Inside the Bubble: Former Wildcats Make their Mark

Meghann Morhardt

Since the NBA postponed its season on March 11, it has been trying to figure out the safest and most effective way to resume play, and it seems as though they have found a solution. The NBA Bubble has been in effect since July 7, and there has yet to be a positive case among coaches, athletes or staff. Teams had two weeks to regroup, hold practices and scrimmage each other before beginning seeding games on July 30. 

Given the unique circumstances, the format of play was adjusted to best fit the time-frame and safety precautions. There were 22 teams who entered the bubble, nine from the Eastern Conference, and 13 from the Western Conference. Each team played eight seeding games that would determine the final rankings entering the playoffs, in which the top eight teams from each conference would compete. 

The Western Conference had a play-in game, since the Memphis Grizzlies, the ninth seed, were within one game of the Portland Trailblazers who were the eighth seed. Portland went on to win that game, securing them the eighth seed, and a playoff berth. 

The playoff format is very similar to normal play, with the only differences being the lack of home-court advantage due to the neutral location that the bubble provides. Also, there is a more structured schedule of playing every other day as opposed to the usual format that includes back to back days with games, as well as rest days due to travel time. 

This new format required many adjustments from the players and coaching staff. They had to leave their families for an extended period of time, live in a hotel room, eat different food, adjust game-day routines, play without fans, etc. There were multiple players who decided not to attend for various reasons, some being family related, some personal and some political. 

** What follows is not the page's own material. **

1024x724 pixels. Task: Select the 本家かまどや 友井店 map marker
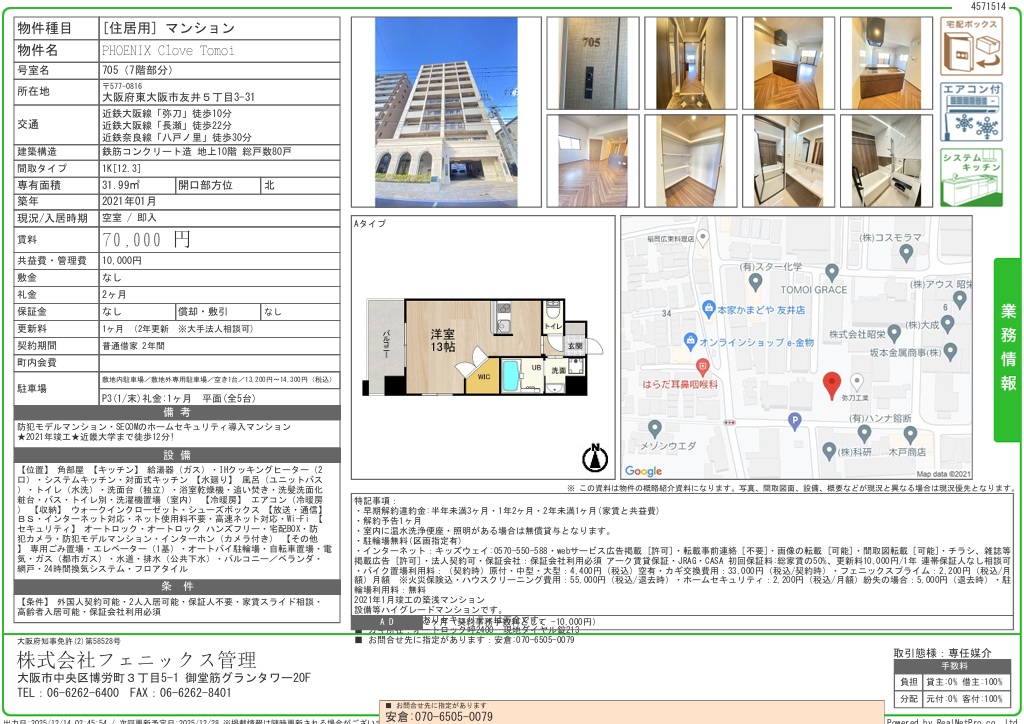tap(708, 308)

The political climate has certainly affected the players and the return to game-play. With the Black Lives Matter movement being so prevalent in the last few months, and countless players speaking out and protesting, the NBA followed their lead and took action as well by coming out in support of the players and the movement itself. To show its support, it has put “Black Lives Matter” decals on all of the courts, as well as having the players choose words or sayings that relate to the movement to be written on the back of their jerseys. 

On another note, some former Villanovans are among the players competing in the bubble. Four out of the eight Villanova alumni currently in the NBA traveled to the bubble to compete. These four include Mikal Bridges of the Phoenix Suns, Donte DiVincenzo of the Milwaukee Bucks, Kyle Lowry of the Toronto Raptors, and Josh Hart of the New Orleans Pelicans. DiVincenzo and Lowry are still playing in the playoffs, and both of their teams will look to compete for a championship, a possible back-to-back opportunity for Lowry and the Raptors, who won the 2019 Finals.

The NBA has already discussed the possibility of needing to play the entirety of next season in a bubble format, a decision that would affect another future professional Wildcat. Saddiq Bey, who would have been entering his junior season at the University, is projected to be a first round draft pick in October. There were scouts from many different teams at Villanova’s games last season, including some from the Oklahoma City Thunder and the Philadelphia Sixers. The draft lottery was this past Thursday, and mock-draft projections are just starting to be released, with some saying Bey could be drafted around the sixteenth or seventeenth pick to the Trailblazers or Grizzlies, and others projecting he may go as early as the eleventh pick to the Spurs. Bey had an outstanding season last year, and the Villanova community is excited to witness the success that he has at the next level. 

When the sports world came to a halt in March, no one knew what it was going to look like. Many feared that seasons would be cancelled, but thanks to the planning by league officials and the research of medical professionals, most leagues have been able to figure out a way to safely continue play. 

The NBA bubble format, similar to that of the WNBA and NHL, has proven to be the most effective, given that it has no positive cases. The players have been following all necessary guidelines and holding each other accountable, while other leagues like the MLB have been struggling to keep players and staff safe. No one knows what the next few months will hold, but for now, fans are happy to have sports back.